Here’s the thing, with Martindale, and according to my records, we have maintained a listing for about 6 or 7 years, maybe longer, but I do not have the records that indicate that because it was before my time with the firm. Every rep that I have ever dealt with has indicated that it’s my fault for not utilizing their “expanded services”. Problem with that – a picture, firm logo, blogging (which we don’t do per my partners) is NOT and I repeat NOT going to make us found on Martindale unless we pay for the areas in which we want our listing to appear. The monthly fees for being included in additional counties or state-wide are absurd. Unless someone knows our firm by name or any of our attorney names, we are not being found for keywords in which we want to be found on Martindale. Lawyers.com is a bit more forgiving in this aspect, but according to our tracking, we have not received any substantial leads in the past 3 years from either website. And by the way, I have been told, just recently by my Martindale rep that our website link was dropped and it would be an additional fee to add it back into our listing. Seriously? That, needless to say was something I was not expecting and added to the list of my pros for letting go of this listing.

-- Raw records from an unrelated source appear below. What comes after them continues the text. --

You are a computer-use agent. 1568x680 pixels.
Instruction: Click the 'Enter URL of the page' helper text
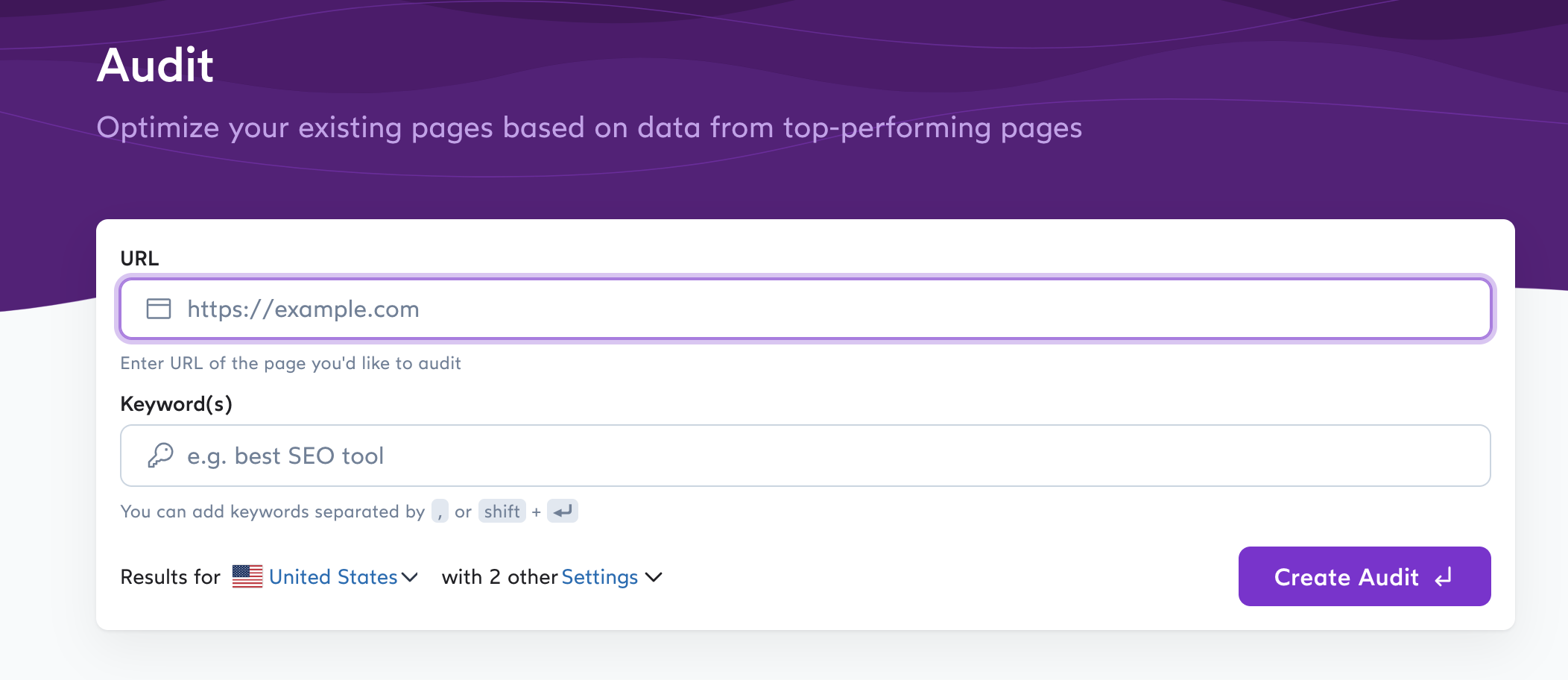point(291,363)
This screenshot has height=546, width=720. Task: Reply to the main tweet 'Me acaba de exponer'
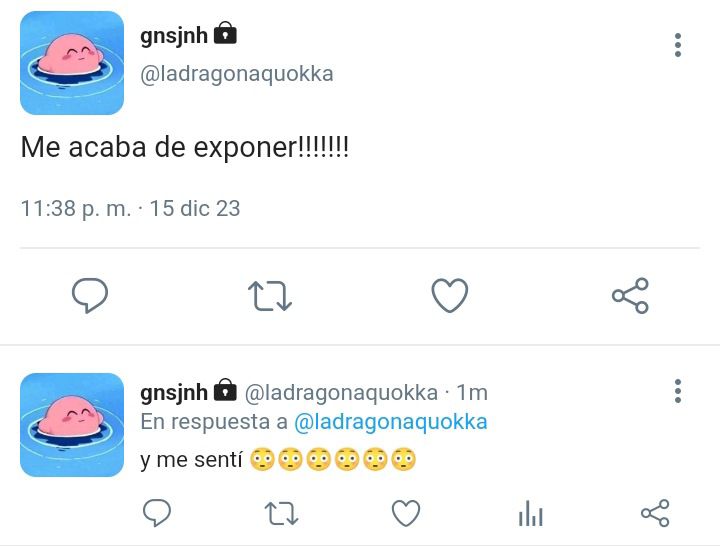click(x=90, y=295)
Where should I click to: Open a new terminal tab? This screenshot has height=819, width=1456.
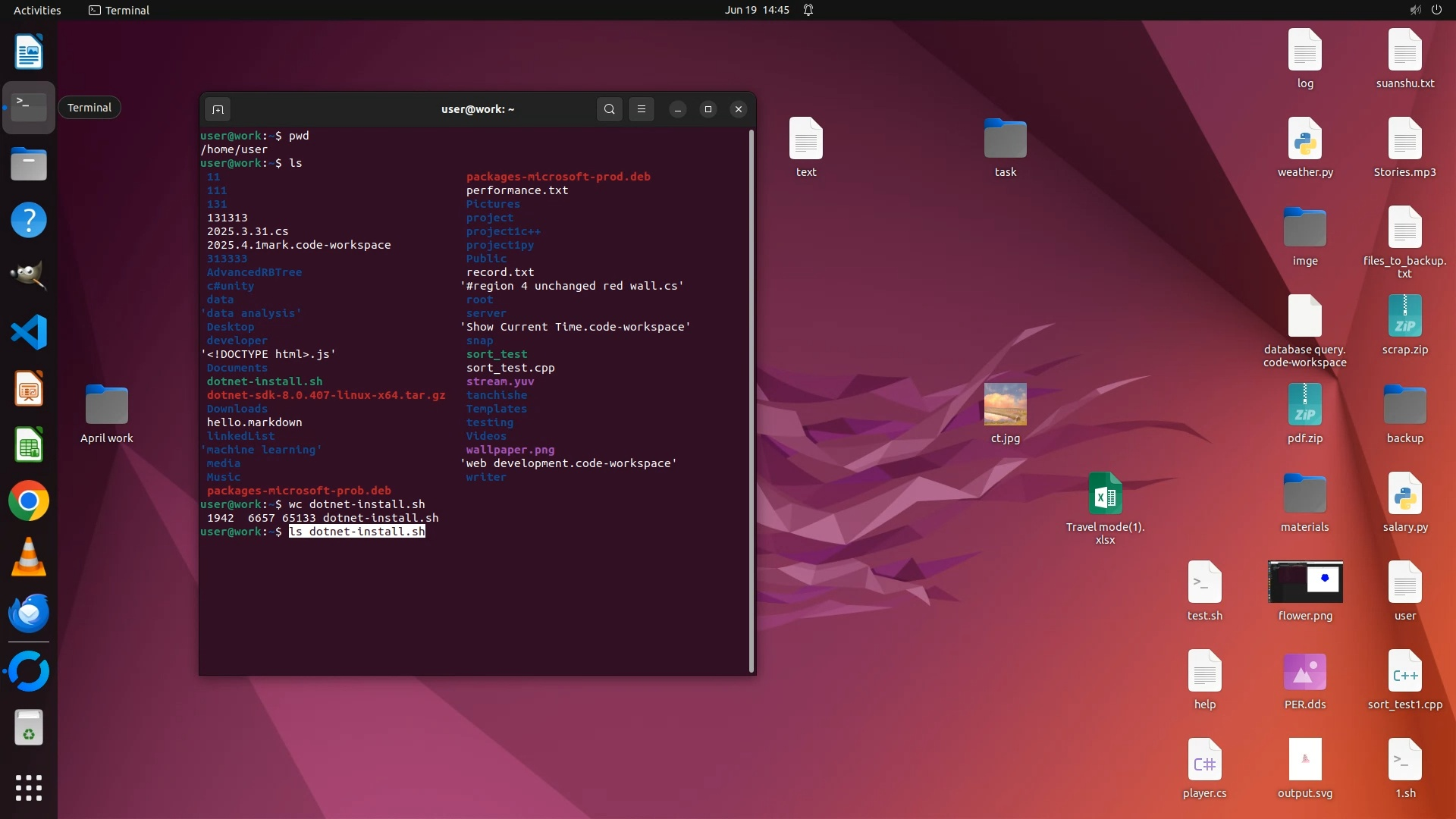click(218, 109)
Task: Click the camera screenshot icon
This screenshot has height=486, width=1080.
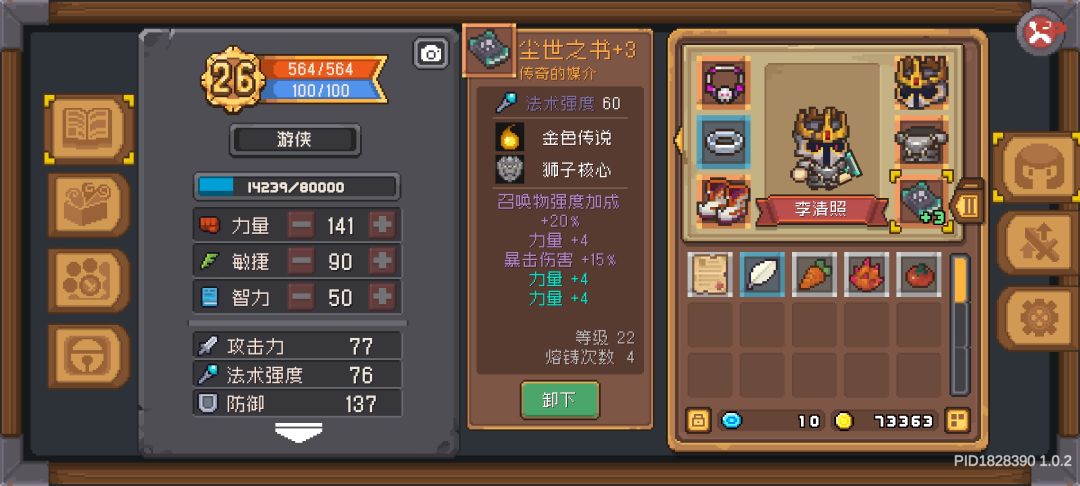Action: click(x=431, y=54)
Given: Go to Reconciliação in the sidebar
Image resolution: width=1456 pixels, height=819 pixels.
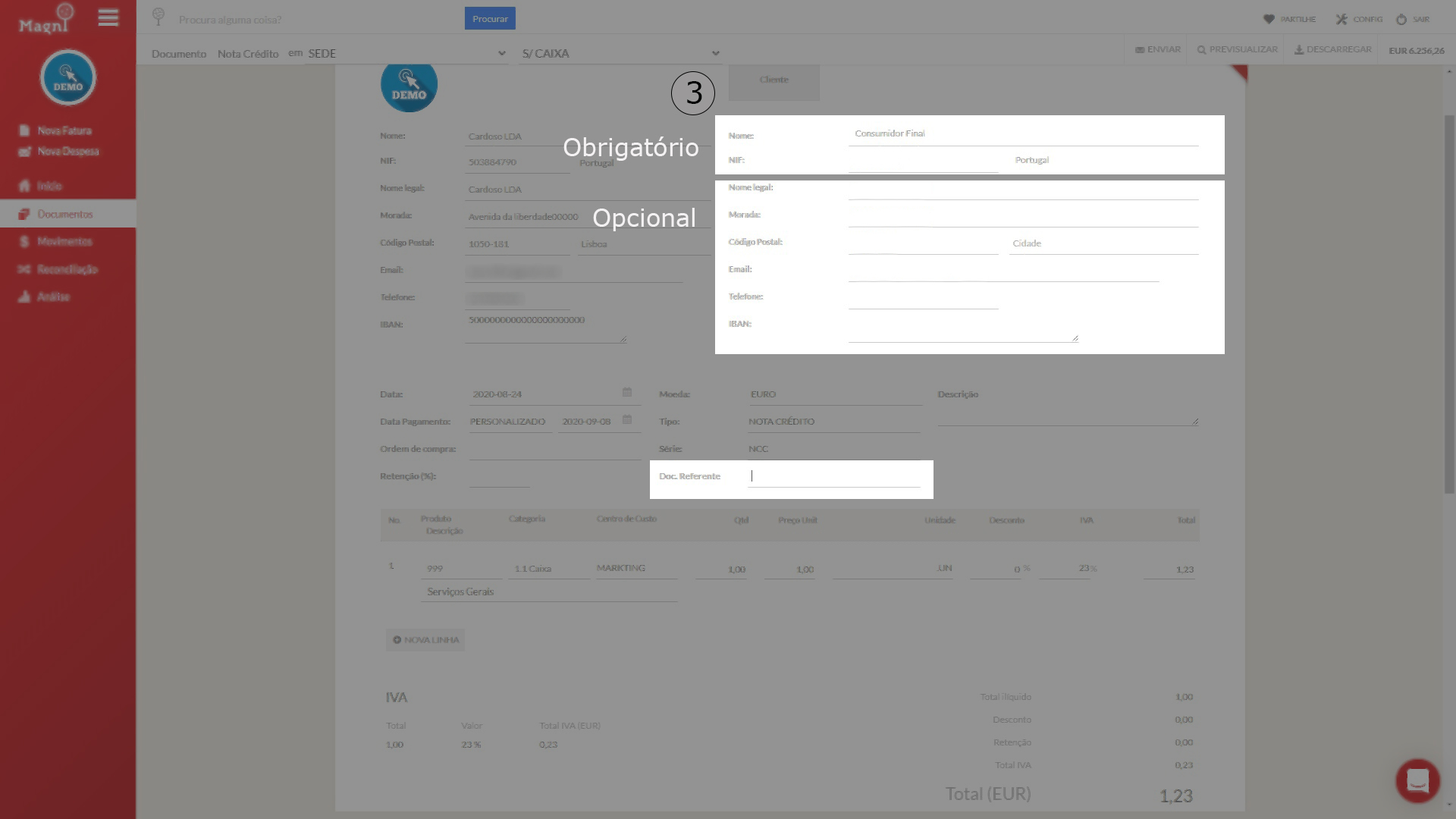Looking at the screenshot, I should (x=67, y=269).
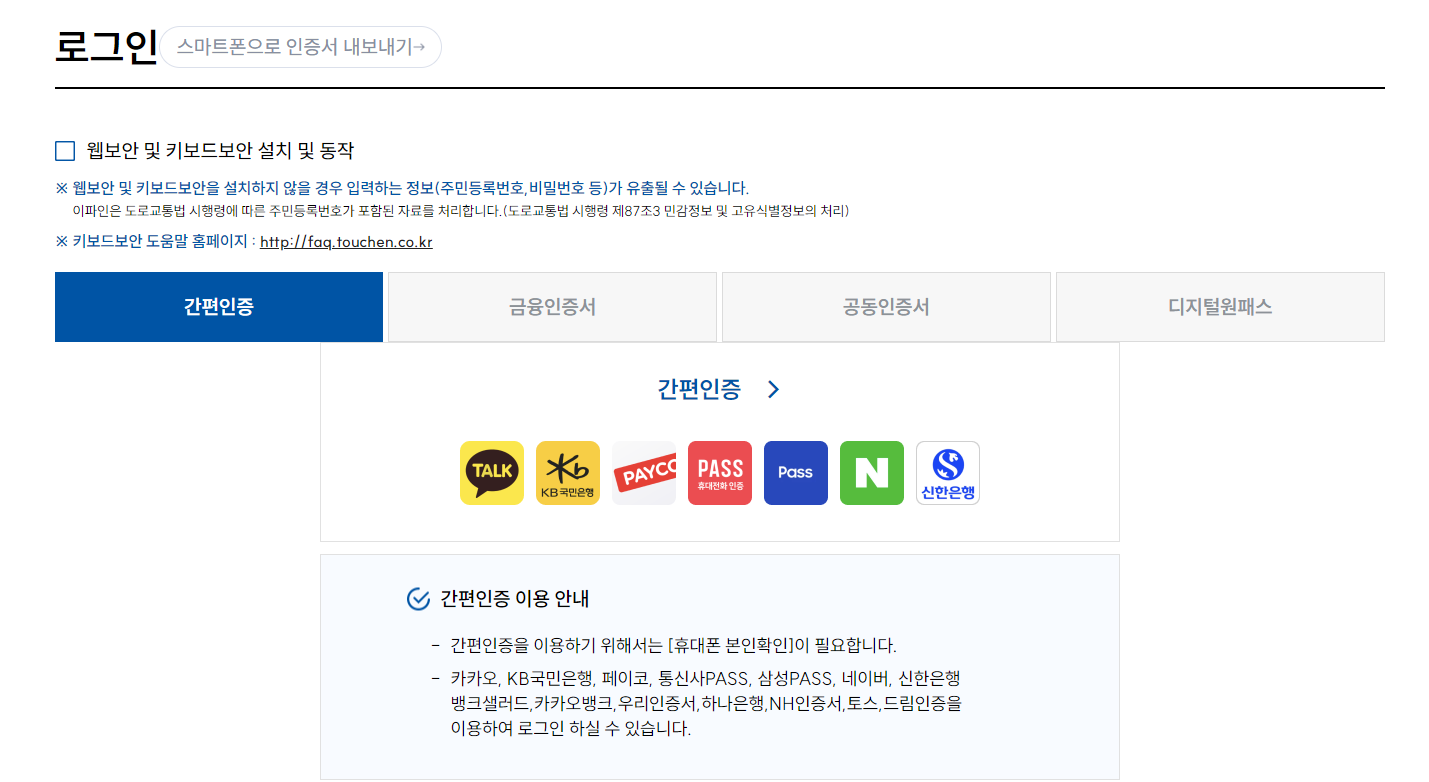This screenshot has width=1429, height=782.
Task: Choose the PAYCO login icon
Action: [x=643, y=472]
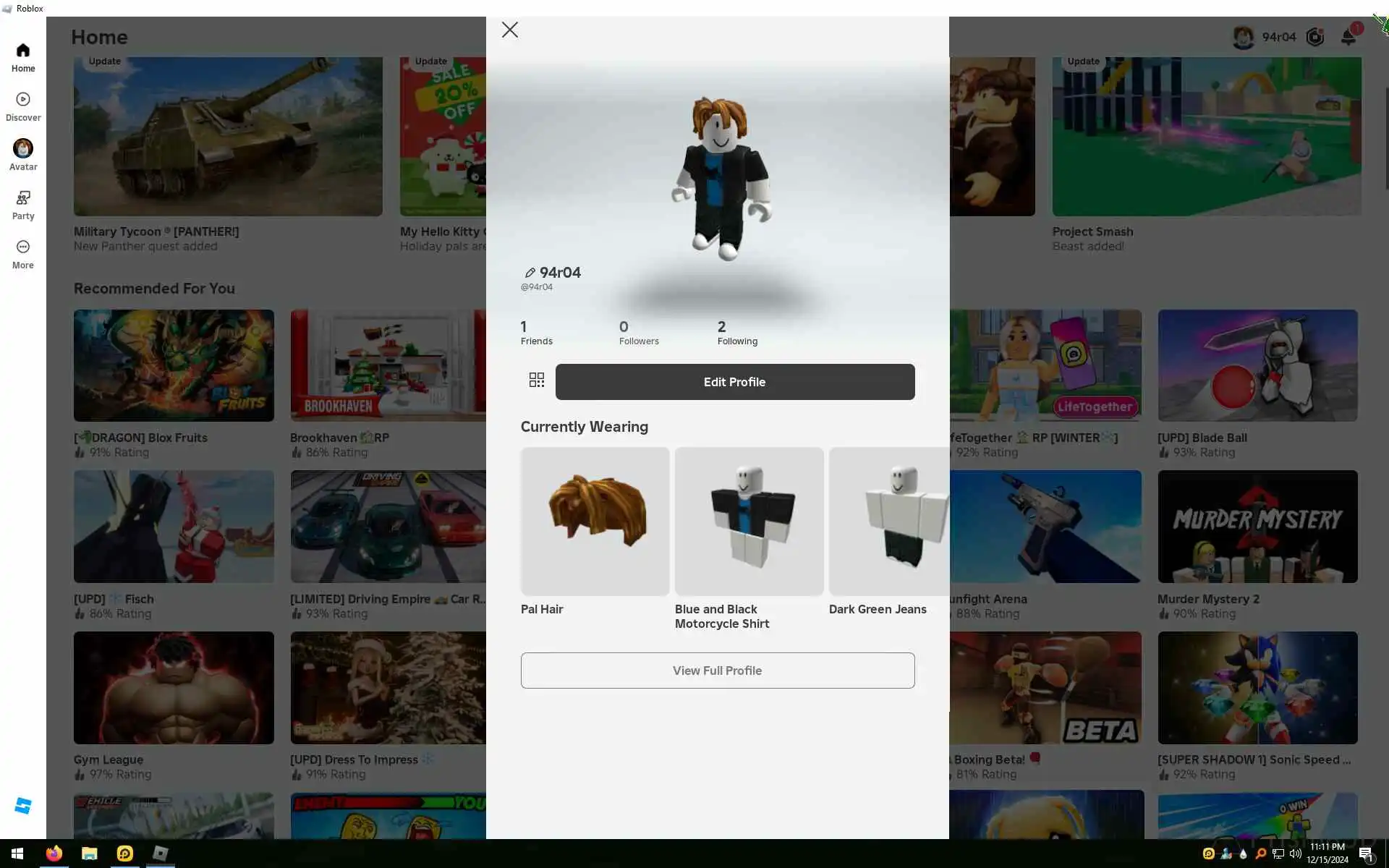This screenshot has width=1389, height=868.
Task: Launch Firefox from the taskbar
Action: 54,854
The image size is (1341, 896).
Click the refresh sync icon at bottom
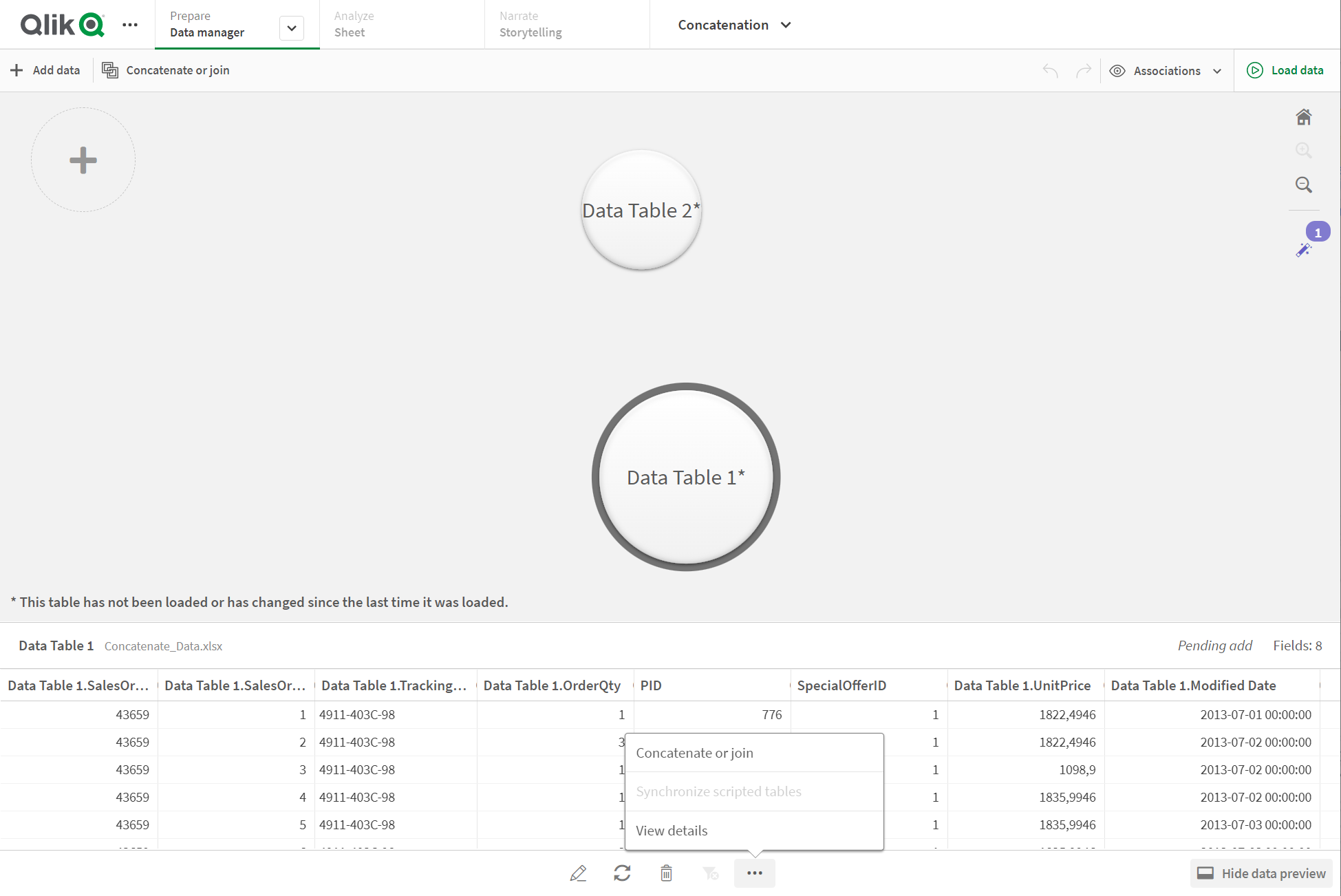(x=623, y=873)
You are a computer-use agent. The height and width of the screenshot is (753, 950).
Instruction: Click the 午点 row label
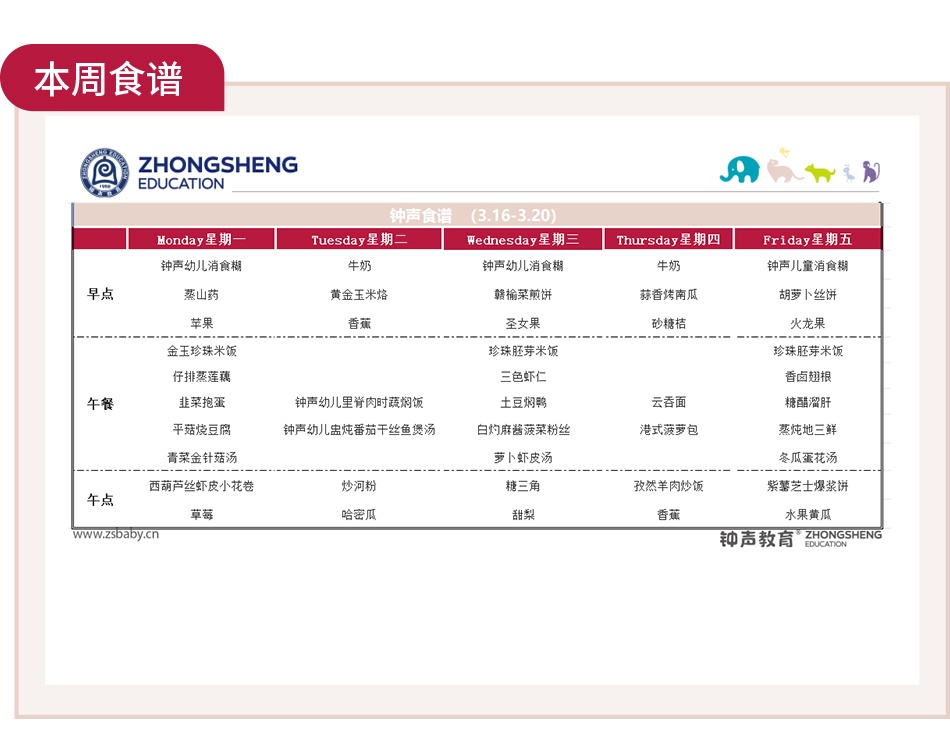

According to the amount of lawyers and/or reps from law firms commenting on this board, I think this is becoming a trend. In the day and age of the internet, we have found more fruitful ways to to get the best ROI without paying enormous fees for listings that just don’t work.”.

http://www.linkedin.com/groupAnswers?viewQuestionAndAnswers=&discussionID=177017505&gid=56855&commentID=102453217&trk=view_disc&ut=1_8tPzDxPINBs1

As always, at Consultwebs, we encourage law firms to analyze their data, examine their intakes and determine what is working – then make decisions on what to keep or improve.